Disconnected Account Management - Enrolled Systems

  1. Click a list name to view its enrolled systems.
  1. Click the New Offline Machine button (+).

 

Offline Machine Configuration

  1. Enter the following information:
    • Name: Enter a descriptive name for the endpoint.
    • Machine Type: Select the endpoint's operating system.
    • Machine IP Address: (Optional) Enter the endpoint's IP address.
    • Machine MAC Address: (Optional) Enter the endpoint's MAC address.
    • Never Connect: Select this option if you know that this client will never connect to the web service to update its settings and status. This option poses no technical problems whether it is selected or not. However, selecting this option prevents misreporting of the client status in the web app.
    • Password Update Frequency: Select how many hours to wait between password rotations.
    • Simple Password Value: If you select this option, then a password derived from the client secret will be a 14-character, random string of uppercase letters, lowercase letters, and numbers.

      If you do not select this option, then set the following options for passwords derived from the client secret:

      • Password Length: Set how many characters to include in the password. The maximum is 127 characters.
      • Allow Numbers: Set if the password can contain numbers.
      • Allow Lowercase: Set if the password can contain lowercase letters.
      • Allow Symbols: Set if the password can contain special characters.
      • Symbol Set: You can leave the text field blank to allow all possible symbols, or you can define an allowed list of symbols.
        To avoid causing code issues, you may not specify a slash (/), backslash (\), colon (:), semicolon (;), or quotation mark (").

        Some databases accept only the special characters hash (#), underscore (_), and dollar sign ($)

  2. Click Create to add the endpoint.

Disconnected Account Management - Enrolled Systems

  1. You should now see the endpoint you just created.

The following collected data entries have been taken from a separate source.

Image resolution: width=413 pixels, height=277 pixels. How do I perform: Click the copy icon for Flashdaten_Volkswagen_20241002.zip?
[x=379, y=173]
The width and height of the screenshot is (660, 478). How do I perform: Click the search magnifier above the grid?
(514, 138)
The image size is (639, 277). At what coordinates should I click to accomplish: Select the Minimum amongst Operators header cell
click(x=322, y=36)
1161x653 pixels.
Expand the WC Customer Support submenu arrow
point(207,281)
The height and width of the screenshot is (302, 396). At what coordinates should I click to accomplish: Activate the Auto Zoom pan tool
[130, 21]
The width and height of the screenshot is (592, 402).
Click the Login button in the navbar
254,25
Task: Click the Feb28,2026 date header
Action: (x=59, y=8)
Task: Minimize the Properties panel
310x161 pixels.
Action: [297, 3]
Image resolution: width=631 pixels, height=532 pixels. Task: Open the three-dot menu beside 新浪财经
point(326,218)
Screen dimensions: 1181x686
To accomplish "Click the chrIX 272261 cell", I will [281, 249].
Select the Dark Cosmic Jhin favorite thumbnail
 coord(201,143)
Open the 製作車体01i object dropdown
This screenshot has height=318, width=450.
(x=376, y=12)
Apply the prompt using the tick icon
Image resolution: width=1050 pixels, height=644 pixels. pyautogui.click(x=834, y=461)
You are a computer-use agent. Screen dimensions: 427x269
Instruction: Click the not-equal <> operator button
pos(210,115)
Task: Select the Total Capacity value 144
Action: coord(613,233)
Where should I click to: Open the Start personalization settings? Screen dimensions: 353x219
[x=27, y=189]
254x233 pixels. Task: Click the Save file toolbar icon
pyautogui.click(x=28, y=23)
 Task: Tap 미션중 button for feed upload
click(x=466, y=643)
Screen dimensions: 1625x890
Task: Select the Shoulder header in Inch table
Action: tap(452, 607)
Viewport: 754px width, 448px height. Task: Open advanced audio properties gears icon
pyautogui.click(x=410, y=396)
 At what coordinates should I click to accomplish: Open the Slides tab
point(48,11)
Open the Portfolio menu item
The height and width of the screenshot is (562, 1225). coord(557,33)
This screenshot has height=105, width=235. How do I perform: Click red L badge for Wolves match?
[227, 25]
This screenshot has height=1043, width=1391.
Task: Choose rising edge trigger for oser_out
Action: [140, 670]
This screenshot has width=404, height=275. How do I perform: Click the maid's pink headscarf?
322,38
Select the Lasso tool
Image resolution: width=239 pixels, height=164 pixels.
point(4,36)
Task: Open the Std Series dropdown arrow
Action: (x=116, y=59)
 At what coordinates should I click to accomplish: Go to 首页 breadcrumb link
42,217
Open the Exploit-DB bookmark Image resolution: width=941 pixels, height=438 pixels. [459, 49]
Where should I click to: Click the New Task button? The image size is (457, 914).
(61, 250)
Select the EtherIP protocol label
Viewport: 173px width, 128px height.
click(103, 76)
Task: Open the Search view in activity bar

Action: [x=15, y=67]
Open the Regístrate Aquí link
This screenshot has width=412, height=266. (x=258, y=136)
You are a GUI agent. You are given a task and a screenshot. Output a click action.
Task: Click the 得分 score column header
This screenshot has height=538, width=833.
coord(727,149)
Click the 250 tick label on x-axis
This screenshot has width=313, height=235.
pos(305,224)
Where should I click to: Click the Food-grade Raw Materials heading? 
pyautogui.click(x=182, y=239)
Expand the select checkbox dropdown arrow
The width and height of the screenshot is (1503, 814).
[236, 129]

You can further edit its properties by clicking the buttons:
    • Show Password: View and copy the endpoint's current password and its next password, as well as how much longer the current password will remain valid.
    • Create Elevation Code: View, copy, or create an elevation code. You may also edit the elevation details, including the local group, the elevation duration, and the elevation start time.
    • Downloads: Download the settings file and the client software - either the Windows service or the Python script. You must download the settings.json file to the directory where you will run the client software installer.
    • Edit Offline Configuration: Modify the machine's name, type, IP address, MAC address, connection check, password update frequency, and password settings.
    • Show Logs: View event logs for this machine.
    • Delete Machine: Remove this machine from the disconnected account list.
  2. After you download and install the settings file and the client software, the client begins the randomization process. It is not required to connect to the back-end web service until a new secret is required.
    After initial enrollment, the endpoint is not strictly required to connect to the web service. As scheduled by its policy, the endpoint will attempt to reach the web service to update its status and get a new shared secret. If it can't reach the web service, the endpoint will continue to use the existing secret and settings to generate derived passwords.

    While password randomization will continue past the secret's expiration, the passwords on the web service will no longer match the passwords on the endpoint. This is not considered a failure, though the web app will warn you of the endpoint's expired secret. The endpoint will keep trying to reach the web server to update its secret, policy, and status.